FutureSuper
- Type: Retail Superannuation Fund, for-profit
- Industry: Superannuation
- Founded: 2014
- Headquarters: Sydney, Australia
- Area served: Australia
- Key people: Simon Sheikh, Founder and CEO, Adam Verwey, Founder and MD Future Asset Management, Kirstin Hunter, MD Future Super Services
- Total assets: $A1 Billion
- Website: www.myfuturesuper.com.au

= Future Super =

Australian superannuation fund

Future Super is an Australian retail superannuation fund that offers superannuation services, focusing on zero fossil fuel investment and on holistically ethical investment with an emphasis on clean energy projects.
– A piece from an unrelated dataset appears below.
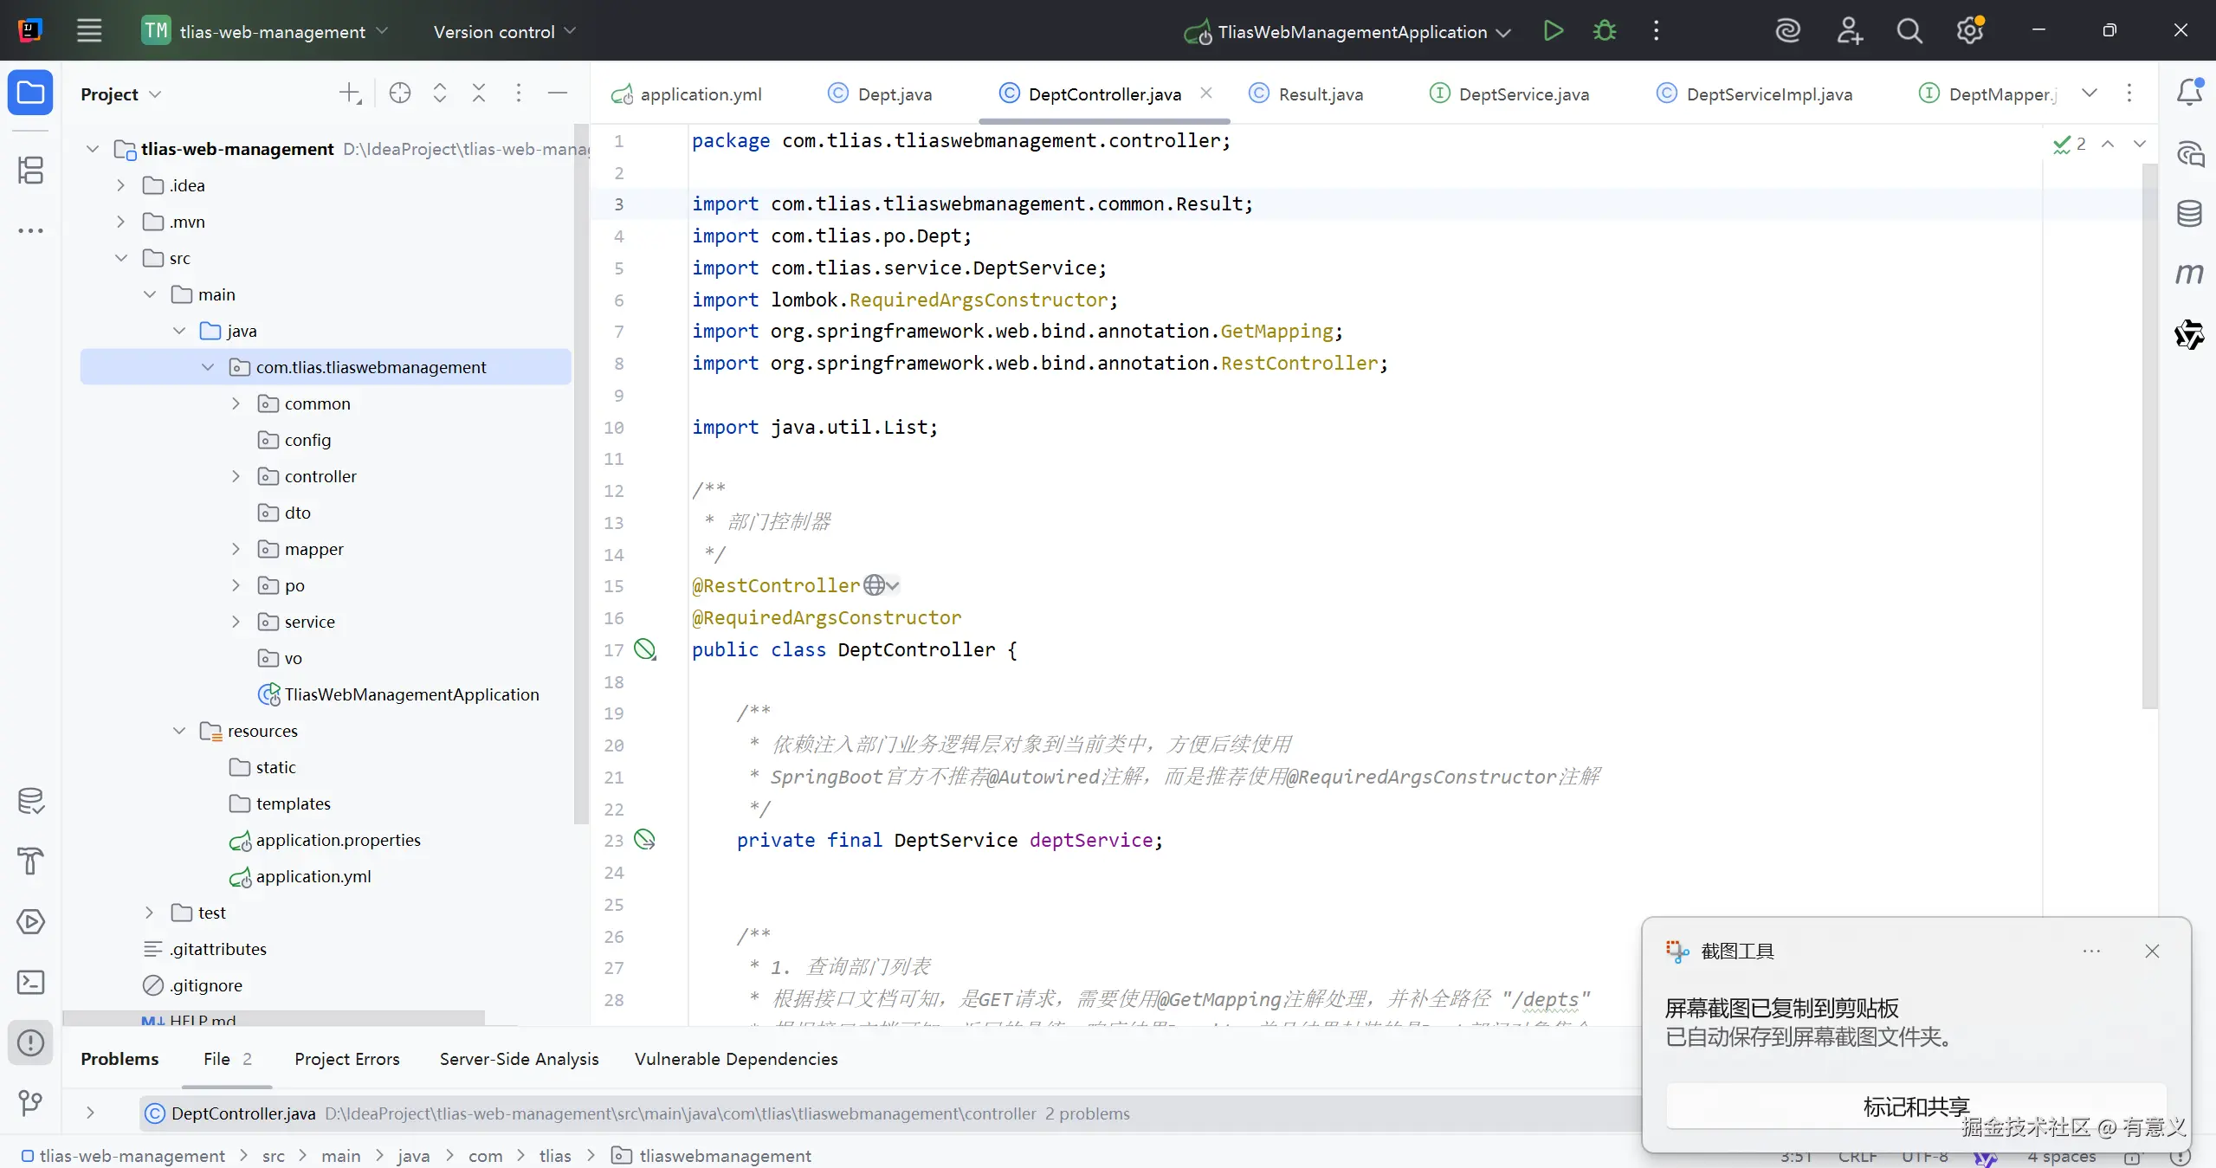Open the Maven tool window

(2189, 274)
Established in 2014, Future Super services over 36,000 members Australia-wide and has over $1 Billion in funds under management.
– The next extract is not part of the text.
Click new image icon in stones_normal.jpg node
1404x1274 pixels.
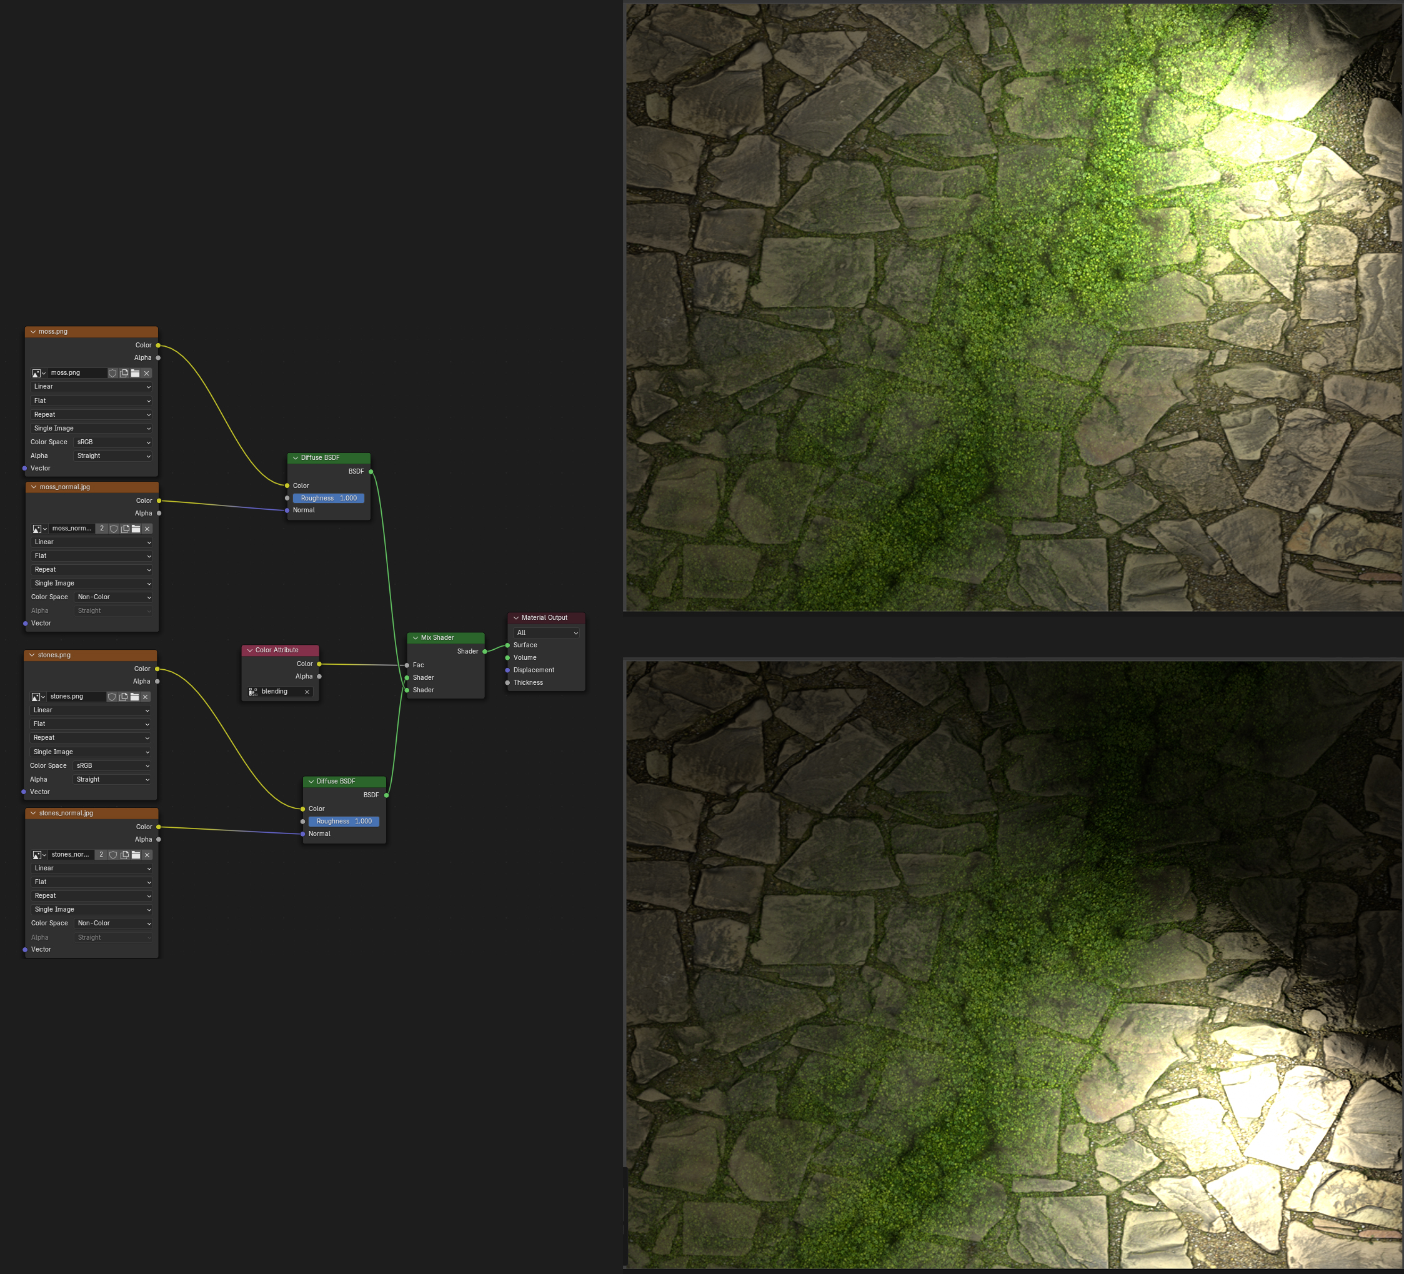(x=125, y=855)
==Retail superannuation fund==
As a retail super fund, Future Super is a for-profit fund with a multi-layered corporate setup. Future Superannuation Group Pty Ltd is the owner of Responsible Investment Services Pty Ltd (RIS).

==History==
The Fund was set up by a group of activists headed by former head of GetUp, Simon Sheikh together with ethical investment expert Adam Verwey. At 20 July 2019, the Fund has a pension fund, plus three superannuation investment options, all fossil-free and ethically driven. The three superannuation investment options are: Balanced Index, Renewables Plus Growth and Balanced Impact. Future Super charges a management fee of between 0.785% and 1.5% (as of September 2023), with some options also including a flat fee.

==Fund administration==
Future Super is the trading name of the Future Superannuation Group Pty Ltd. The Group holds 100% of the ownership of Responsible Investment Services Pty Ltd (RIS). RIS is a Corporate Authorised Representative of Future Super Asset Management Pty Ltd, and as such is responsible for promoting and for providing investment management, communications and member services for the Grosvenor Pirie Master Super Fund 2 (GPMSF-2). The Grosvenor Pirie Master Super Fund 2 is administered by OneVue Super Services Pty Limited.